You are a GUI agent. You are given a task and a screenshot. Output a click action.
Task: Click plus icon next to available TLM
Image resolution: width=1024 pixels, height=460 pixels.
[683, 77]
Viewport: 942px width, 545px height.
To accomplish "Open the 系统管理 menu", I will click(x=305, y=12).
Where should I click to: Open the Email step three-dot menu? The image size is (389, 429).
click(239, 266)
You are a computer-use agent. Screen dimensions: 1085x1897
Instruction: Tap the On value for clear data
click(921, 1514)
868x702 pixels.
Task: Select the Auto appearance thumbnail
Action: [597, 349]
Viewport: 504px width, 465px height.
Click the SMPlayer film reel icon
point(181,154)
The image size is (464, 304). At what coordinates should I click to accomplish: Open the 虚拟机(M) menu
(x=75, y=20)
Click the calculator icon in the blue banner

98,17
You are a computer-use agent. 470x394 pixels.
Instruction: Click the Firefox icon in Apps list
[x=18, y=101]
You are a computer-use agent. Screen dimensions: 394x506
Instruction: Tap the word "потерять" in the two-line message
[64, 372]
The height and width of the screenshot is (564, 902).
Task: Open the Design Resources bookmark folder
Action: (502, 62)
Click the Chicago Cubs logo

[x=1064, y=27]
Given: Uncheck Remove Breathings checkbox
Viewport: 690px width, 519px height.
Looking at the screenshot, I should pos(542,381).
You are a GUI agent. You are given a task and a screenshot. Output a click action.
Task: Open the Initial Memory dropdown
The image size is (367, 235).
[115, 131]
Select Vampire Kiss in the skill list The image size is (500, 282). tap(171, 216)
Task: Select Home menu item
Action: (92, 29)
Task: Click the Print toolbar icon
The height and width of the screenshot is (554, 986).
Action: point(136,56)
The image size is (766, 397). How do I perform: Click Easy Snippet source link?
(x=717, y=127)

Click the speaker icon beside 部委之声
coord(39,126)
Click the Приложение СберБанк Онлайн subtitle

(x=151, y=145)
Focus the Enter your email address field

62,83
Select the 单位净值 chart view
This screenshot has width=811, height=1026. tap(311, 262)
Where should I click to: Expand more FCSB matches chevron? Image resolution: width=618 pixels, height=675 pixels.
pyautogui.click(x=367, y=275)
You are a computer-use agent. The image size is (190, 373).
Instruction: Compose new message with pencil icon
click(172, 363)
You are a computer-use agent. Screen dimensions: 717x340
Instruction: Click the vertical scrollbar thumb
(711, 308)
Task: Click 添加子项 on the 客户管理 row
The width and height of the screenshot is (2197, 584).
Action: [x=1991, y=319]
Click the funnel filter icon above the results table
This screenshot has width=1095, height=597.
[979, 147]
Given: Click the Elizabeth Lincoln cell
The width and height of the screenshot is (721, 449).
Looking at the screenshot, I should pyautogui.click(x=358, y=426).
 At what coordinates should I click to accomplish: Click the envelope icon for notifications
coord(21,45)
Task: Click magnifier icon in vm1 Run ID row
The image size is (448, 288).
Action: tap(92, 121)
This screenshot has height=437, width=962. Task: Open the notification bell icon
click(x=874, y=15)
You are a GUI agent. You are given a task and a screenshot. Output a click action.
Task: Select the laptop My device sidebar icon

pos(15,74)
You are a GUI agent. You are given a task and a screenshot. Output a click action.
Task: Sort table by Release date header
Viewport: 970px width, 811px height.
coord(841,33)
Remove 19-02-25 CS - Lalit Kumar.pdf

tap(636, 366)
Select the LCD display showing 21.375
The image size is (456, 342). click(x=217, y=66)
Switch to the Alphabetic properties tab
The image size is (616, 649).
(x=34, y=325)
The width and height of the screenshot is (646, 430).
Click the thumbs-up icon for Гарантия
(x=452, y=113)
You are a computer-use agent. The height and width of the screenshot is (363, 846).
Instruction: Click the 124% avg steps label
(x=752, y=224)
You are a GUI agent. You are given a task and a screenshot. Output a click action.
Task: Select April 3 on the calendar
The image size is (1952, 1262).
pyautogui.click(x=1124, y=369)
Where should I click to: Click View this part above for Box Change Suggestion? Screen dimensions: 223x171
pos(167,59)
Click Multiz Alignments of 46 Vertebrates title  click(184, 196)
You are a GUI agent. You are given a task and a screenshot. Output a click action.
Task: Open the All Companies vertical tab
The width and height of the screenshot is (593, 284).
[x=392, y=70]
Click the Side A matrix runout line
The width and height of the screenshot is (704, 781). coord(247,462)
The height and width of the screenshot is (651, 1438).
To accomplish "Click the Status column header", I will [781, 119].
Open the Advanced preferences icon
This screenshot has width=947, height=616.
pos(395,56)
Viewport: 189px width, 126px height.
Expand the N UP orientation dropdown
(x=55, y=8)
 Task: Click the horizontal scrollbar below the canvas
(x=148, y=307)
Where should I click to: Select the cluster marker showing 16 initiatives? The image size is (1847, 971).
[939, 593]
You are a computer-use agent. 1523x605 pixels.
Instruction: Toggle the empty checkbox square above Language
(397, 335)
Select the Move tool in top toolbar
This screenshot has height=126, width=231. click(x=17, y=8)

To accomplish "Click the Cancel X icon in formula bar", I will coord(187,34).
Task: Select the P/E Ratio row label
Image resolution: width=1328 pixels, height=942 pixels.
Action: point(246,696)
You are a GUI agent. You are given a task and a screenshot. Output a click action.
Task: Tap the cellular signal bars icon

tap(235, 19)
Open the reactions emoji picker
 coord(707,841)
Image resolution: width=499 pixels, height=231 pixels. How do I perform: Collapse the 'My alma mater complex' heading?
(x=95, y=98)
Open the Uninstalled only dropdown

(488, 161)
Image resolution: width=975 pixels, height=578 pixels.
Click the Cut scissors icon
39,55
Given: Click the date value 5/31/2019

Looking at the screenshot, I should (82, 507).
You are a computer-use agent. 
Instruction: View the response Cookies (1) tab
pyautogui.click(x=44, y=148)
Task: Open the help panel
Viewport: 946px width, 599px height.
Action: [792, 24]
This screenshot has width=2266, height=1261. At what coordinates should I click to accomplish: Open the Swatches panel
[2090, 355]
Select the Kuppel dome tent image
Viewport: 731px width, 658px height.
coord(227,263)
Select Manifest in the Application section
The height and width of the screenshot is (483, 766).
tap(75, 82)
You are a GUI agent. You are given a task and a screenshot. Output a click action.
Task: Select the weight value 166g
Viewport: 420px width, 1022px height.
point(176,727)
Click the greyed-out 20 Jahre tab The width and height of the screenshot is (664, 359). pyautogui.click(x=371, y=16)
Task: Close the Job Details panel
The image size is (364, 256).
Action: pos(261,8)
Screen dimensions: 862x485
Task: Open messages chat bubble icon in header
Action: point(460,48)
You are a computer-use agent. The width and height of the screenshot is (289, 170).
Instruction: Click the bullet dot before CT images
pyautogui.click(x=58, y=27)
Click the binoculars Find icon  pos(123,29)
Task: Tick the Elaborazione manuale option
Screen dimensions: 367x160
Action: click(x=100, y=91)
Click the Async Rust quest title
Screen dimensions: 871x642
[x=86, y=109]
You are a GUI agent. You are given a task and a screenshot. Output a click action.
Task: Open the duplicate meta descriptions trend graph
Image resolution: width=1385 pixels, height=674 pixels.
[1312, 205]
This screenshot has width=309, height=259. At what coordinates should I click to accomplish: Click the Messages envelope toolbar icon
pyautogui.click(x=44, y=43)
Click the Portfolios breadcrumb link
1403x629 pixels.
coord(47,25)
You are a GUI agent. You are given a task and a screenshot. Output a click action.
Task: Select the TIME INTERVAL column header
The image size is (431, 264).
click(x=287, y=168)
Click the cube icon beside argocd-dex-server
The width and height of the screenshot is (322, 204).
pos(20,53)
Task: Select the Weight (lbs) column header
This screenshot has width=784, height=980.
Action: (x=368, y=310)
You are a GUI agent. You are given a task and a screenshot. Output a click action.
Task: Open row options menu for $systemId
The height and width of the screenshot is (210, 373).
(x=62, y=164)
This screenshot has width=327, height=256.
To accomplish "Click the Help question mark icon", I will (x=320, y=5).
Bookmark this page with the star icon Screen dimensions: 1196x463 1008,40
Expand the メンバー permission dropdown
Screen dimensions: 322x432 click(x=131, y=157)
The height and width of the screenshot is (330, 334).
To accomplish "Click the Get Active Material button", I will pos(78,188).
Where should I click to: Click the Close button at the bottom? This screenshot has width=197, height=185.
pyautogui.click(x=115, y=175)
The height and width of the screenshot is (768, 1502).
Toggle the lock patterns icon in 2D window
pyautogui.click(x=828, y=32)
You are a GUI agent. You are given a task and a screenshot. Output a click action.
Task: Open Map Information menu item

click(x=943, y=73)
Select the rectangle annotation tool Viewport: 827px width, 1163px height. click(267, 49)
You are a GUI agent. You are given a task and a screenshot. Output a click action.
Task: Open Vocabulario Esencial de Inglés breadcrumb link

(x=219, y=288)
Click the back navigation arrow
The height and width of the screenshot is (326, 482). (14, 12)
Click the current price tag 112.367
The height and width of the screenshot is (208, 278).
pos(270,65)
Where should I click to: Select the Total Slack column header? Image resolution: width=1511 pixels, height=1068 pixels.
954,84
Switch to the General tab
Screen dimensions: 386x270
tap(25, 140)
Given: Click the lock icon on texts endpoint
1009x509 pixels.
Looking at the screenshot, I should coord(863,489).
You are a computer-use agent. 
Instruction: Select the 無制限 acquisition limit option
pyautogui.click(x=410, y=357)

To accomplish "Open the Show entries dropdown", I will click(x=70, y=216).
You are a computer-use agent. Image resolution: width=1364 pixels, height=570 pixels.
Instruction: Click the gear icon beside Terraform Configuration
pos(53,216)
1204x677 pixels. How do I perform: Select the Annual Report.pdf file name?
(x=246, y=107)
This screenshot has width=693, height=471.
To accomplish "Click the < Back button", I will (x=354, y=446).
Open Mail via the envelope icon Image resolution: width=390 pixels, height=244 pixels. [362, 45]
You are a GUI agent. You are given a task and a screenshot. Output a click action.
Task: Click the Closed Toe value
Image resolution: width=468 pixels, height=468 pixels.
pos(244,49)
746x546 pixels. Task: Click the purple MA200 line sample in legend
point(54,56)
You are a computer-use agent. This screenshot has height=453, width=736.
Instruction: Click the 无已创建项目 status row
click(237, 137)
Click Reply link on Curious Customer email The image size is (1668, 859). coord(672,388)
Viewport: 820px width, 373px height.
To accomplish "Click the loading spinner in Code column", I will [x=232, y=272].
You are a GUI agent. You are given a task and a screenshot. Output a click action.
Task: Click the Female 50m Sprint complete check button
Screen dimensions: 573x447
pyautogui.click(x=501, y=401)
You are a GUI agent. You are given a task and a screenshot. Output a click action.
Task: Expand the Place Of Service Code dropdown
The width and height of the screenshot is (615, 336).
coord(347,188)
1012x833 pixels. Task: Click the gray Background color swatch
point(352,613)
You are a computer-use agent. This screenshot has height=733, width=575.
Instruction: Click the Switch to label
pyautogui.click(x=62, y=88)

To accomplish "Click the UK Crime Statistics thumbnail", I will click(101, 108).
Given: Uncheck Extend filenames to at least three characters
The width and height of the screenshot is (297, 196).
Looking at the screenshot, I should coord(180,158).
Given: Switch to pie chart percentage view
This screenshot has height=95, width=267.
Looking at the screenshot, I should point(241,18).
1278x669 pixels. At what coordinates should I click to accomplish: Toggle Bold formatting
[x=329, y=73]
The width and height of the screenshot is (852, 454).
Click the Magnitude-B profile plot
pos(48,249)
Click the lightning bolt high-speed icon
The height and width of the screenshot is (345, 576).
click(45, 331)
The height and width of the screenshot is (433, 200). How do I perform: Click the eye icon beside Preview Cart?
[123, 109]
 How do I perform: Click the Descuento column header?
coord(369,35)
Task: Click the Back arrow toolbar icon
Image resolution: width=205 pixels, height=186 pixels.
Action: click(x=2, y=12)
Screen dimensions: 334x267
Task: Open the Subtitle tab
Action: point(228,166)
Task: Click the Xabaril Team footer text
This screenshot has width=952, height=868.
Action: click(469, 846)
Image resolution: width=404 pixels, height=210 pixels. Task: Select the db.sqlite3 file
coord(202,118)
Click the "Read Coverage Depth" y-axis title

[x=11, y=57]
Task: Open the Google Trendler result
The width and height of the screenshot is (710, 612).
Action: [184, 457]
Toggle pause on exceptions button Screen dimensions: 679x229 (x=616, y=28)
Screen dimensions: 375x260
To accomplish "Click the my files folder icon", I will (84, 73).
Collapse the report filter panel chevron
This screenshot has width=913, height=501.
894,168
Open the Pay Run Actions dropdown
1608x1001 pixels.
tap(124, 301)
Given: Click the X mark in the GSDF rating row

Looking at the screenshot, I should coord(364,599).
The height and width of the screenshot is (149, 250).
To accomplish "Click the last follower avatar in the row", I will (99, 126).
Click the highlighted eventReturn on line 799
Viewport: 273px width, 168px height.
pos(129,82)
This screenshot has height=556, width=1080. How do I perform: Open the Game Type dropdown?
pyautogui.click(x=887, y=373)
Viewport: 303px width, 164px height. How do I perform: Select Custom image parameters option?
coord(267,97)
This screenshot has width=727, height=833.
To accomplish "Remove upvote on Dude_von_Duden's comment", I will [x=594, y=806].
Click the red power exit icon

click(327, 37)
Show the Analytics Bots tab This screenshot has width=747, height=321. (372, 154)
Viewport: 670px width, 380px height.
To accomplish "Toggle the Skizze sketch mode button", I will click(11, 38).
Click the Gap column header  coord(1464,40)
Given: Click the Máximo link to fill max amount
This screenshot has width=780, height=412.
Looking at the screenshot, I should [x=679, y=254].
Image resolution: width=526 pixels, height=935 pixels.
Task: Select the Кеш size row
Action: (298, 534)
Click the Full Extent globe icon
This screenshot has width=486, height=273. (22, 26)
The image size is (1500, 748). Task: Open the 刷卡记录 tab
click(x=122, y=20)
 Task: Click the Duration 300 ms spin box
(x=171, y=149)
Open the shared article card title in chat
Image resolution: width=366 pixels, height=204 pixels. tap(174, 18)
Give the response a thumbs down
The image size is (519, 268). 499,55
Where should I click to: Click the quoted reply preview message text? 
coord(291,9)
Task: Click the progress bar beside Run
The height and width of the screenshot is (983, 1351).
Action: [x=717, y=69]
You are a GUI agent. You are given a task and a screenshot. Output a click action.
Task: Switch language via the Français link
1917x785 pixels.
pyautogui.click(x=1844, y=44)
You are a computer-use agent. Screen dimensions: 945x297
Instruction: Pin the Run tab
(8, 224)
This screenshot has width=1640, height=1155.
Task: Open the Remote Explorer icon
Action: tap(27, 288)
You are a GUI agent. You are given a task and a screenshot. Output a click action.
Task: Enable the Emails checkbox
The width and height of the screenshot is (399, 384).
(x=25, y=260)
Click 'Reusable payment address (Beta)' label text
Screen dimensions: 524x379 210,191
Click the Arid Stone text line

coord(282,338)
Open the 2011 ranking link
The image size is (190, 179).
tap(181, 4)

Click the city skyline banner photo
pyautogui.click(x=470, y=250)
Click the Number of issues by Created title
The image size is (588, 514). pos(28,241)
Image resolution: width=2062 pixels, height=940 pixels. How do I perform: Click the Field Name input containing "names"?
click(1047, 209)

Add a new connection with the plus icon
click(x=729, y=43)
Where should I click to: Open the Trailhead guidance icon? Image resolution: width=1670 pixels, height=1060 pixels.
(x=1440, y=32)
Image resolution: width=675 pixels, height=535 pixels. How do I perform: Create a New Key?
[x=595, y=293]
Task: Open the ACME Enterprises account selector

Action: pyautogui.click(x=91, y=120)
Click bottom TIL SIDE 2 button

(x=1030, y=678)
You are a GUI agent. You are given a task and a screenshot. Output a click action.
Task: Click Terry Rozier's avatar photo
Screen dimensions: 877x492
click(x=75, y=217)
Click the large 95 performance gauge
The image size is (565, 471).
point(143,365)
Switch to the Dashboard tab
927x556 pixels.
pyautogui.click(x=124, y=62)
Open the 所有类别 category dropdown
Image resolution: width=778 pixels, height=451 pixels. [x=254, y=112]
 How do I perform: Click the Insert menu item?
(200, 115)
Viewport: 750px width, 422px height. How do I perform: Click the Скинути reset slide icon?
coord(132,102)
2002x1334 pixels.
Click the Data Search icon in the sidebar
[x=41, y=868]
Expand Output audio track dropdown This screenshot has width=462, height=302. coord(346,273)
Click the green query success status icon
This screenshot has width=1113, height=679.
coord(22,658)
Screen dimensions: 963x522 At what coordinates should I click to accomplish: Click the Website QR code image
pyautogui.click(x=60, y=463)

━━━━━━━━━━━━━━━━━━━━

Pick out and copy every line of the material above that contains the word "Uncheck". Case matters.

Given: Uncheck Remove Breathings checkbox
Given: Uncheck Extend filenames to at least three characters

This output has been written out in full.